Complicações na Hemodiálise: Arritmias e Uso de Sotalol

SES-DF - Secretaria de Estado de Saúde do Distrito Federal — Prova 2022

Enunciado

Um paciente de 45 anos de idade vem apresentando sintomas de palpitação, mal-estar e sudorese profusa no decorrer da hemodiálise. Em cada sessão, são ultrafiltrados 4 litros em duas horas e meia. Na última diálise, o paciente ficou com hipotensão = 85 mmHg x 40 mmHg, SatO2 = 94% em ar ambiente e frequência cardíaca conforme o eletrocardiograma a seguir.Fonte: 150 ECGs problems John HamptomCom base nesse caso clínico e nos conhecimentos médicos correlatos, julgue o item a seguir.Tratamento com sotalol é o padrão-ouro, no caso desse paciente, para tratamento em longo prazo.

Alternativas

  1. A) Certo.
  2. B) Errado.

Pérola Clínica

Sotalol na DRC terminal = Alto risco de toxicidade e pró-arritmia. Não é droga de escolha.

Resumo-Chave

O sotalol possui excreção predominantemente renal e não é removido de forma eficiente pela diálise convencional, o que aumenta drasticamente o risco de prolongamento do intervalo QT e Torsades de Pointes em pacientes renais crônicos.

Contexto Educacional

Eventos cardiovasculares são a principal causa de óbito em pacientes em diálise.
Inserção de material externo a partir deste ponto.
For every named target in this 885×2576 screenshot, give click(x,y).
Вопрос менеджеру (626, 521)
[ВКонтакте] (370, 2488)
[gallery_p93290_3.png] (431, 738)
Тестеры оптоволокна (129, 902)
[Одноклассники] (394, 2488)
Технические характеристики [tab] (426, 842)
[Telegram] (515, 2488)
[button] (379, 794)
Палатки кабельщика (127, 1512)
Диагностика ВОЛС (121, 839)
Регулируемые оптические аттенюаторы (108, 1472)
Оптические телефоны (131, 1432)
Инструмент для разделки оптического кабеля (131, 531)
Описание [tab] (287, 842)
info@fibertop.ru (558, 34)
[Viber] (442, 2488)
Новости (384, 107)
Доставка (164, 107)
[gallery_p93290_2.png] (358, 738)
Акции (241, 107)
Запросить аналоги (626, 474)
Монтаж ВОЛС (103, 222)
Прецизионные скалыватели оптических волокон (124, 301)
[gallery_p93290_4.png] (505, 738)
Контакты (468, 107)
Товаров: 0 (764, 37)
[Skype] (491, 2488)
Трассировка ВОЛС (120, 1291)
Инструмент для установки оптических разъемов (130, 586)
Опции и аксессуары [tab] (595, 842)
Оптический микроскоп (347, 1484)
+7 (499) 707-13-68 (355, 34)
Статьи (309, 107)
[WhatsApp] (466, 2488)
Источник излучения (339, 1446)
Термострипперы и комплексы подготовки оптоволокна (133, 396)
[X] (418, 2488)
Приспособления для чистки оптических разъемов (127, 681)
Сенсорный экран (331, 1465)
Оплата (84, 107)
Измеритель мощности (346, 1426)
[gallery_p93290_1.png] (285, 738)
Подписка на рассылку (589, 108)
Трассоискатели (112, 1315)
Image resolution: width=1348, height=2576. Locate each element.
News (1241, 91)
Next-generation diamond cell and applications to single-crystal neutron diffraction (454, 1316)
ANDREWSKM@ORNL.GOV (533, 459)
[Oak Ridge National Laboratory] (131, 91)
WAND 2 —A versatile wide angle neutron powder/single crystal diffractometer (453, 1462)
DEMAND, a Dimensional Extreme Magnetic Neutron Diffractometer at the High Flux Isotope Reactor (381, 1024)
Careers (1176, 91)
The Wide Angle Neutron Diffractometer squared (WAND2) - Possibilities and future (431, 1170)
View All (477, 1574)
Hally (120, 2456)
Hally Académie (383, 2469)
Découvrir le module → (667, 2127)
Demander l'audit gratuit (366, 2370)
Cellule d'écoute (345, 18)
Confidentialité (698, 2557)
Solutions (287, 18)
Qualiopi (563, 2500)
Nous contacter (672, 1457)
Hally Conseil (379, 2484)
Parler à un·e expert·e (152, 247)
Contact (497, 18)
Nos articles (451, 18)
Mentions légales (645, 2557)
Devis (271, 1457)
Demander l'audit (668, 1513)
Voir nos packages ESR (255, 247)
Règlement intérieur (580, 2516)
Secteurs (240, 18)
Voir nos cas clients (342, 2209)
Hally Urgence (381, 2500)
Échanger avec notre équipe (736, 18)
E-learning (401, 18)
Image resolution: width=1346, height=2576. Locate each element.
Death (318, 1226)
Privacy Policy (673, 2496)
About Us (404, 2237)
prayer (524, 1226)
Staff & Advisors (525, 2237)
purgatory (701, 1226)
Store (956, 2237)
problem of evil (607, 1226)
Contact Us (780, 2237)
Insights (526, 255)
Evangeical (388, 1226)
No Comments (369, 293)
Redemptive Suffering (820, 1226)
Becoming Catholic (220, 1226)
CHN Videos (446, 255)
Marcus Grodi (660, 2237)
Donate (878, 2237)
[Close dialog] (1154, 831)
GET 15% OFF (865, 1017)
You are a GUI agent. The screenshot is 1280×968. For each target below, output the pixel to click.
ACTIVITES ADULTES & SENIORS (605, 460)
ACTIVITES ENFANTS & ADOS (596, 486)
A hipotensão intradialítica é multifatorial, envolvendo a taxa de ultrafiltração, temperatura do dialisato e disfunção autonômica. O uso de antiarrítmicos nessa população exige cautela extrema. O sotalol, especificamente, é frequentemente evitado ou usado em doses mínimas (ex: 40-80mg após a diálise) sob monitorização rigorosa do QT. O padrão-ouro para controle de ritmo ou frequência em pacientes dialíticos geralmente envolve drogas com metabolismo hepático ou ajuste rigoroso, como carvedilol ou amiodarona, dependendo da arritmia específica.

Perguntas Frequentes

Por que o sotalol é perigoso para pacientes em hemodiálise?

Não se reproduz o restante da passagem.